Inconformado, veio o assistente B. interpor recurso do despacho proferido pelo juiz de instrução para o Tribunal da Relação de Guimarães, aí suscitando, na parte que releva para efeitos do presente recurso de constitucionalidade, a questão de inconstitucionalidade, por violação do direito do assistente no acesso à justiça, do direito e tutela jurisdicional efectiva e do princípio da proporcionalidade, estabelecidos nos artigos 20.º e 32.º da Constituição, da norma contida conjugadamente nos n.os 2 e 3 do artigo 287.º do Código de Processo Penal (CPP), na interpretação segundo a qual, não respeitando o requerimento de abertura de instrução as exigências essenciais de conteúdo impostas pelo n.º 2 do artigo 287.º do CPP, e não ocorrendo nenhuma das causas de rejeição prevenidas no n.º 3 do mesmo preceito, cabe rejeição imediata do requerimento de abertura de instrução (não devendo antes o assistente ser convidado a proceder ao seu aperfeiçoamento para suprir as omissões/deficiências constatadas).

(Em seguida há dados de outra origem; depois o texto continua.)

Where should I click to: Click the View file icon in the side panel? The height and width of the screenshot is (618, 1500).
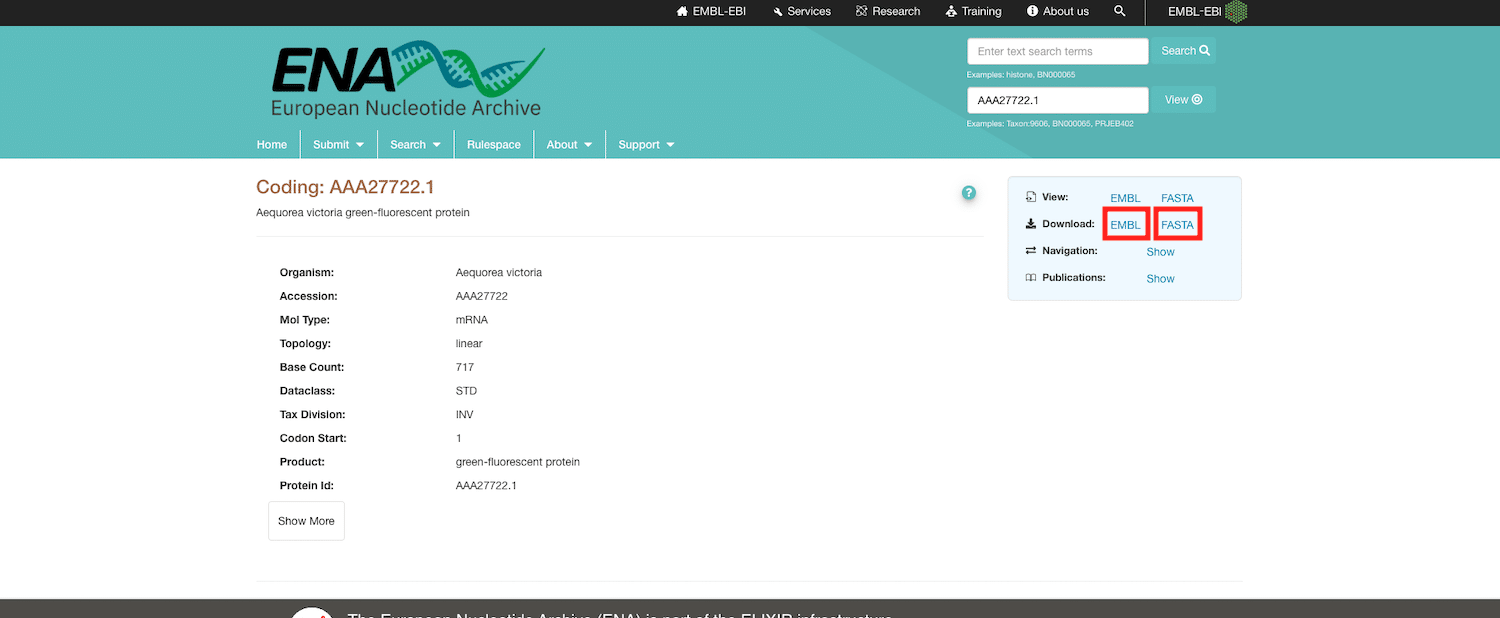coord(1031,198)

Por acórdão do Tribunal da Relação de Guimarães, datado de 06.12.2010, foi negado provimento ao recurso e confirmada a decisão recorrida.
2. Dessa decisão veio o assistente B. interpor o presente recurso de constitucionalidade, ao abrigo do disposto na alínea b) do n.º 1 do artigo 70.º da Lei do Tribunal Constitucional.

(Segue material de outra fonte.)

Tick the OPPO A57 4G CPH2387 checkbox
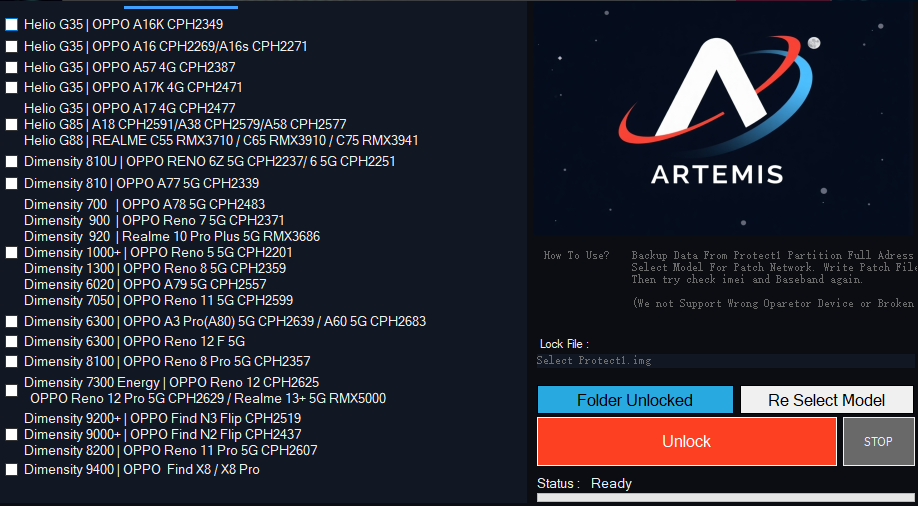 click(11, 67)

3. Face ao despacho proferido pela relatora no Tribunal Constitucional, convidando o recorrente a aperfeiçoar o requerimento de interposição de recurso de constitucionalidade, veio o recorrente esclarecer que pretende que o Tribunal Constitucional aprecie a questão de inconstitucionalidade, por violação do direito do assistente no acesso à justiça, do direito e tutela jurisdicional efectiva e do princípio da proporcionalidade, estabelecidos nos artigos 20.º e 32.º da Constituição, da norma contida conjugadamente nos n.os 2 e 3 do artigo 287.º do CPP, na interpretação segundo a qual, não respeitando o requerimento de abertura de instrução as exigências essenciais de conteúdo impostas pelo n.º 2 do artigo 287.º do CPP, e não ocorrendo nenhuma das causas de rejeição previstas no n.º 3 do mesmo preceito, cabe rejeição imediata do requerimento de abertura de instrução (não devendo antes o assistente ser convidado a proceder ao seu aperfeiçoamento para suprir as omissões/deficiências constatadas).

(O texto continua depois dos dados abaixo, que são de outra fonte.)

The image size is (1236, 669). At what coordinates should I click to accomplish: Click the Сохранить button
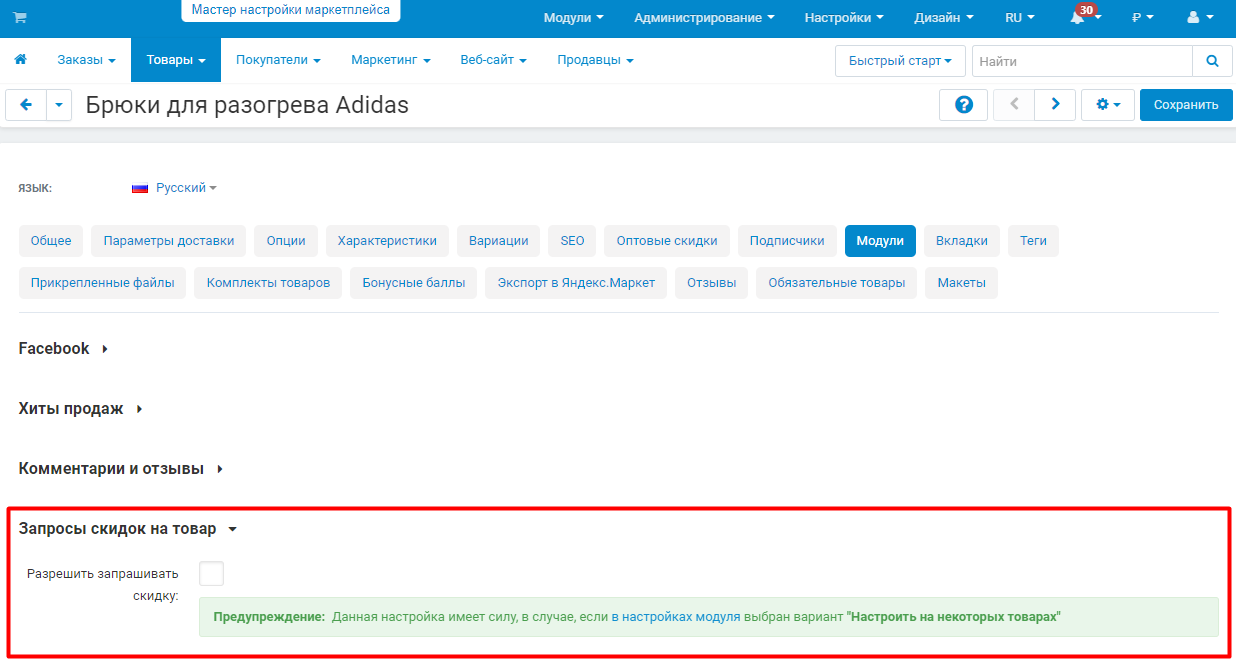click(x=1186, y=105)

4. Notificado para o efeito, o recorrente apresentou as suas alegações, em que, a par de defender que a norma sindicada resulta de uma incorrecta interpretação do direito infra-constitucional – matéria que, por extravasar do âmbito de competência do Tribunal Constitucional em sede de fiscalização concreta da constitucionalidade, não pode ser aqui apreciada –, vem sustentar que a rejeição imediata do requerimento de abertura de instrução apresentado pelo assistente, i. é sem que tenha havido lugar a um convite para aperfeiçoamento, restringe desproporcionadamente as garantias do direito do assistente no acesso à justiça, o direito e tutela jurisdicional efectiva e o princípio da proporcionalidade, estabelecidos nos artigos 20.º e 32.º da Constituição. Invoca ainda a favor do seu entendimento o acórdão do Tribunal Constitucional n.º 320/2002, por entender que, no caso corrente, se verificam os mesmos pressupostos subjacentes à prolação desse acórdão.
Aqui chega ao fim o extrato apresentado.